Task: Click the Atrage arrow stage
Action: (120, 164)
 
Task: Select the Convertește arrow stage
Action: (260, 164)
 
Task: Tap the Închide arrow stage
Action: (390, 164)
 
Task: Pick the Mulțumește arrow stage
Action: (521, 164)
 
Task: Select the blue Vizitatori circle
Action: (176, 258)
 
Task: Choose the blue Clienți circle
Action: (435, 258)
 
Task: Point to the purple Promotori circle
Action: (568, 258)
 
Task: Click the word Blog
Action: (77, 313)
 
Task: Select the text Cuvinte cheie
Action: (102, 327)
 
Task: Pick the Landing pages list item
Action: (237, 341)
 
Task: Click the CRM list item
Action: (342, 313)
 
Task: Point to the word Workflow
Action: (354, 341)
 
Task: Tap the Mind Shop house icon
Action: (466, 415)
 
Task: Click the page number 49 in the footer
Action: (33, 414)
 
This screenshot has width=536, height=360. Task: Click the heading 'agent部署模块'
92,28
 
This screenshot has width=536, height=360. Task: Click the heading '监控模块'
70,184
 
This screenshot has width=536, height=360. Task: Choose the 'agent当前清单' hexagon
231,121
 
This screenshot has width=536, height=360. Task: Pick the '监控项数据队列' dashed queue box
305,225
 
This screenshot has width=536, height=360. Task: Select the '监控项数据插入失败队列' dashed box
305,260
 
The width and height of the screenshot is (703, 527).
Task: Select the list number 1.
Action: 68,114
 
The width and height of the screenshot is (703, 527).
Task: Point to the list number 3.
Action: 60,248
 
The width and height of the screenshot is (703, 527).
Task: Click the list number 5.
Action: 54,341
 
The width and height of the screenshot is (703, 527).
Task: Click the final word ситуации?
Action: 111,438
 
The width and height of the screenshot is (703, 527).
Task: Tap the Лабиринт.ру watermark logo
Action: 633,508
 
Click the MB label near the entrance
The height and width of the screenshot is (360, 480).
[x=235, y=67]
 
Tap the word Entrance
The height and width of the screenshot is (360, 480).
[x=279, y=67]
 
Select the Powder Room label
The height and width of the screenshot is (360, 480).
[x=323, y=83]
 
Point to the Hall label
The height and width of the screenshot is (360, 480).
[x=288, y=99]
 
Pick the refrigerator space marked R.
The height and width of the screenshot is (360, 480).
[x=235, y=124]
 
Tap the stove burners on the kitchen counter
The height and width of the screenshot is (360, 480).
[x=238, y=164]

* Short exercise *
Convert every line of the listing above into a Markdown table with the columns "Row" and "Text". Leave out the blank lines.

* Response below *
| Row | Text |
|---|---|
| 1 | Task: Click the Atrage arrow stage |
| 2 | Action: (120, 164) |
| 3 | Task: Select the Convertește arrow stage |
| 4 | Action: (260, 164) |
| 5 | Task: Tap the Închide arrow stage |
| 6 | Action: (390, 164) |
| 7 | Task: Pick the Mulțumește arrow stage |
| 8 | Action: (521, 164) |
| 9 | Task: Select the blue Vizitatori circle |
| 10 | Action: (176, 258) |
| 11 | Task: Choose the blue Clienți circle |
| 12 | Action: (435, 258) |
| 13 | Task: Point to the purple Promotori circle |
| 14 | Action: (568, 258) |
| 15 | Task: Click the word Blog |
| 16 | Action: (77, 313) |
| 17 | Task: Select the text Cuvinte cheie |
| 18 | Action: (102, 327) |
| 19 | Task: Pick the Landing pages list item |
| 20 | Action: (237, 341) |
| 21 | Task: Click the CRM list item |
| 22 | Action: (342, 313) |
| 23 | Task: Point to the word Workflow |
| 24 | Action: (354, 341) |
| 25 | Task: Tap the Mind Shop house icon |
| 26 | Action: (466, 415) |
| 27 | Task: Click the page number 49 in the footer |
| 28 | Action: (33, 414) |
| 29 | This screenshot has width=536, height=360. Task: Click the heading 'agent部署模块' |
| 30 | 92,28 |
| 31 | This screenshot has width=536, height=360. Task: Click the heading '监控模块' |
| 32 | 70,184 |
| 33 | This screenshot has width=536, height=360. Task: Choose the 'agent当前清单' hexagon |
| 34 | 231,121 |
| 35 | This screenshot has width=536, height=360. Task: Pick the '监控项数据队列' dashed queue box |
| 36 | 305,225 |
| 37 | This screenshot has width=536, height=360. Task: Select the '监控项数据插入失败队列' dashed box |
| 38 | 305,260 |
| 39 | The width and height of the screenshot is (703, 527). |
| 40 | Task: Select the list number 1. |
| 41 | Action: 68,114 |
| 42 | The width and height of the screenshot is (703, 527). |
| 43 | Task: Point to the list number 3. |
| 44 | Action: 60,248 |
| 45 | The width and height of the screenshot is (703, 527). |
| 46 | Task: Click the list number 5. |
| 47 | Action: 54,341 |
| 48 | The width and height of the screenshot is (703, 527). |
| 49 | Task: Click the final word ситуации? |
| 50 | Action: 111,438 |
| 51 | The width and height of the screenshot is (703, 527). |
| 52 | Task: Tap the Лабиринт.ру watermark logo |
| 53 | Action: 633,508 |
| 54 | Click the MB label near the entrance |
| 55 | The height and width of the screenshot is (360, 480). |
| 56 | [x=235, y=67] |
| 57 | Tap the word Entrance |
| 58 | The height and width of the screenshot is (360, 480). |
| 59 | [x=279, y=67] |
| 60 | Select the Powder Room label |
| 61 | The height and width of the screenshot is (360, 480). |
| 62 | [x=323, y=83] |
| 63 | Point to the Hall label |
| 64 | The height and width of the screenshot is (360, 480). |
| 65 | [x=288, y=99] |
| 66 | Pick the refrigerator space marked R. |
| 67 | The height and width of the screenshot is (360, 480). |
| 68 | [x=235, y=124] |
| 69 | Tap the stove burners on the kitchen counter |
| 70 | The height and width of the screenshot is (360, 480). |
| 71 | [x=238, y=164] |